Download chickens.csv to your working directory. Make sure to set your working directory appropriately! This dataset was created by modifying the R built-in dataset chickwts.
Import the chickens.csv data into R. Store it in a data.frame named ch_df and print out the entire ch_df to the screen.
setwd("~/Data 101")
ch_df<-read.csv("chickens.csv")
library(tidyverse)
## Warning: package 'tidyverse' was built under R version 4.1.3
## -- Attaching packages --------------------------------------- tidyverse 1.3.1 --
## v ggplot2 3.3.5 v purrr 0.3.4
## v tibble 3.1.6 v dplyr 1.0.7
## v tidyr 1.1.4 v stringr 1.4.0
## v readr 2.1.1 v forcats 0.5.1
## -- Conflicts ------------------------------------------ tidyverse_conflicts() --
## x dplyr::filter() masks stats::filter()

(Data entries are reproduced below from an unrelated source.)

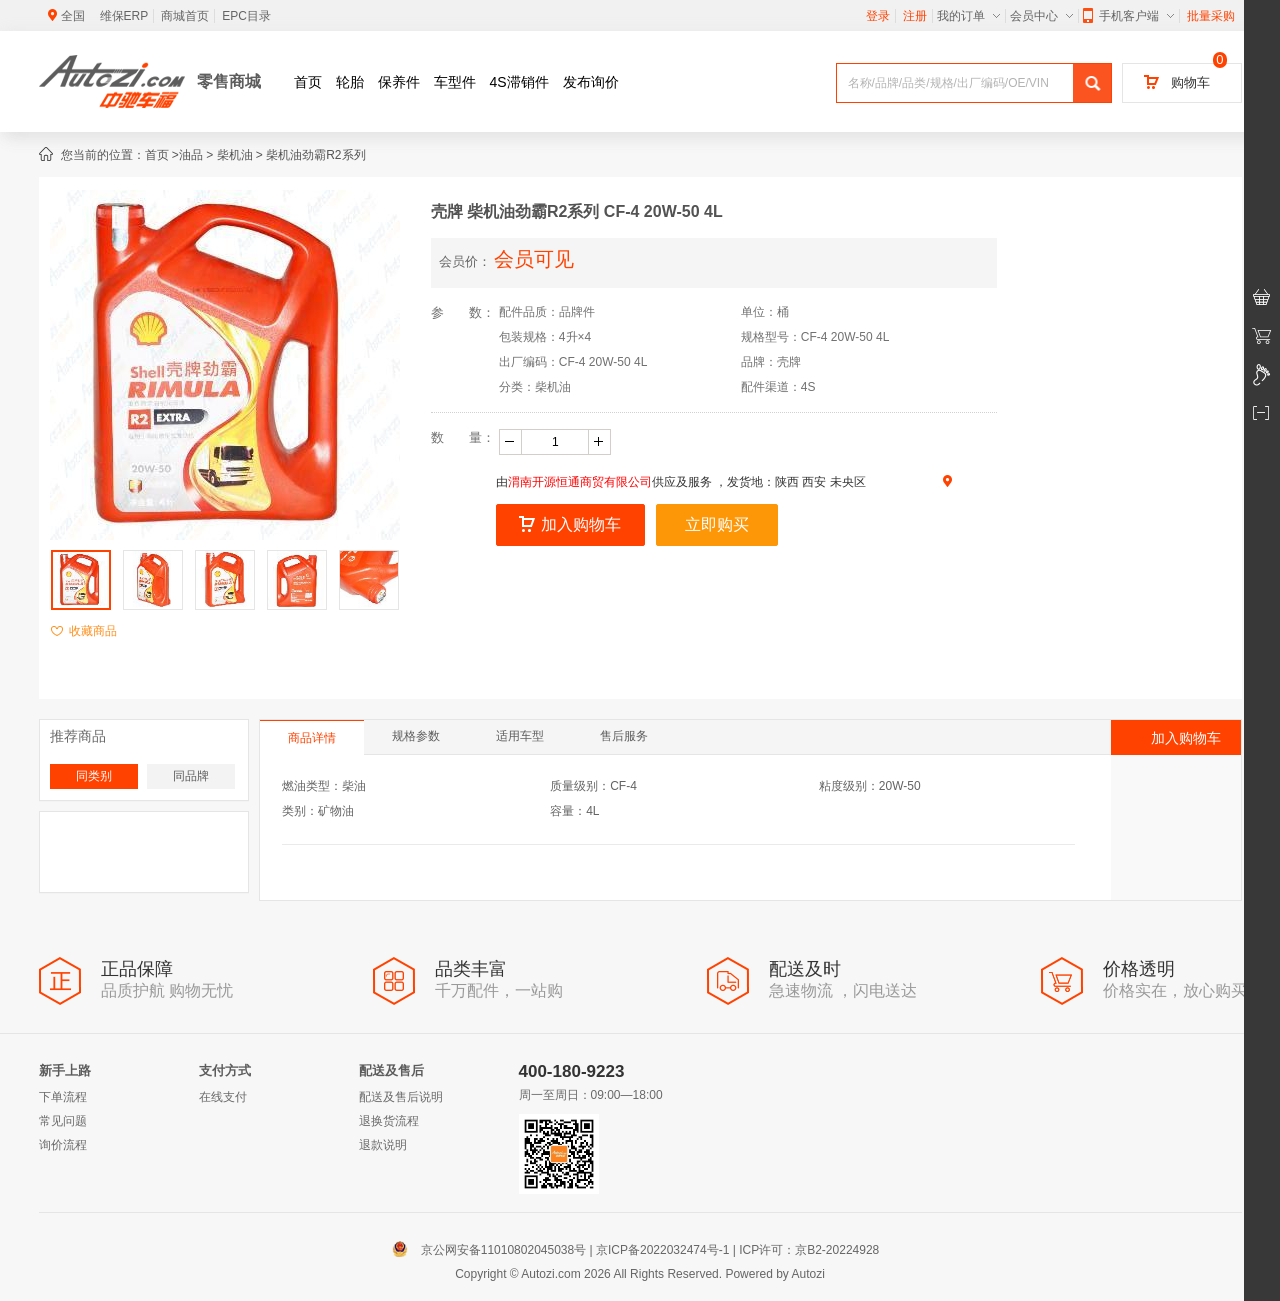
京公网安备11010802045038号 (493, 1250)
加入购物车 (570, 524)
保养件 (399, 82)
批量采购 (1211, 16)
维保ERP (124, 16)
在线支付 (223, 1097)
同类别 (94, 776)
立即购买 (717, 524)
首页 (308, 82)
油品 (191, 155)
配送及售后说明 (401, 1097)
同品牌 (191, 776)
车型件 (455, 82)
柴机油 (235, 155)
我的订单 (968, 16)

## x dplyr::lag() masks stats::lag()
view(ch_df)
There are some missing values in this dataset. Unfortunately they are represented in a number of different ways.
sum(is.na(ch_df))
## [1] 7
ch_df[ch_df == ""]<-NA
ch_df[ch_df == "na"]<-NA
ch_df[ch_df == "N/A"]<-NA
ch_df[ch_df == "?"]<-NA
ch_df[ch_df == "NA"]<-NA
ch_df[ch_df == "-"]<-NA
view(ch_df)
ch_df <- ch_df %>%
mutate(weight = replace(weight, weight == "na", NA)) %>%
mutate(weight = replace(weight, weight == "N/A", NA)) %>%
mutate(weight = replace(weight, weight == "", NA)) %>%
mutate(weight = replace(weight, weight == "?", NA)) %>%
mutate(weight = replace(weight, weight == "NA", NA))
ch_df <- ch_df %>%
mutate(feed = replace(feed, feed == "na", NA)) %>%
mutate(feed = replace(feed, feed == "N/A", NA)) %>%
mutate(feed = replace(feed, feed == "", NA)) %>%
mutate(feed = replace(feed, feed == "?", NA)) %>%
mutate(feed = replace(feed, feed == "NA", NA))
Now that the dataset is clean, let’s see what percentage of our data is missing.
mean(is.na(ch_df$weight))*100
## [1] 21.12676
print("Percentage of missing data in the weight column: 21.13%")
## [1] "Percentage of missing data in the weight column: 21.13%"
mean(is.na(ch_df$feed))*100
## [1] 14.08451
print("Percentage of missing data in the weight column: 14.09%")
## [1] "Percentage of missing data in the weight column: 14.09%"
mean(is.na(ch_df))*100
## [1] 17.60563
print("Percentage of missing data in the weight column: 17.61%")
## [1] "Percentage of missing data in the weight column: 17.61%"
EXTRA CREDIT (Optional): Figure out how to create these print statements so that the name and percentage number are not hard-coded into the statement. In other words, so that the name and percentage number are read in dynamically (for example, from a variable, from a function call, etc.) instead of just written in the statement. Please ask me for clarification if necessary.
x<-mean(is.na(ch_df$weight))*100
y<-mean(is.na(ch_df$feed))*100
z<-mean(is.na(ch_df))*100
cat("weight column:", x,"\n")
## weight column: 21.12676
cat("feed column:", y,"\n")
## feed column: 14.08451
cat("entire dataset:", z, "\n")
## entire dataset: 17.60563
ch_df$weight<-as.character(ch_df$weight)
ch_df$weight<-as.numeric(ch_df$weight)
Chick<-ch_df %>%
group_by(feed)%>%
summarise(weight_mean=mean(weight,na.rm = TRUE),weight_median=median(weight,na.rm = TRUE))
view(Chick)
which.max(Chick$weight_median)
## [1] 7
Chick[7,]
## # A tibble: 1 x 3
## feed weight_mean weight_median
## <chr> <dbl> <dbl>
## 1 sunflower 353. 340
ggplot(ch_df, aes(weight, fill = "weight")) +
geom_histogram()
## `stat_bin()` using `bins = 30`. Pick better value with `binwidth`.
## Warning: Removed 15 rows containing non-finite values (stat_bin).
ggplot(ch_df, aes(feed, weight)) +
geom_boxplot()
## Warning: Removed 15 rows containing non-finite values (stat_boxplot).
ggplot(ch_df, aes(feed, weight, fill= feed)) +
geom_boxplot()+
labs(x = "feed", y = "weight", title = "Weights of Feed")
## Warning: Removed 15 rows containing non-finite values (stat_boxplot).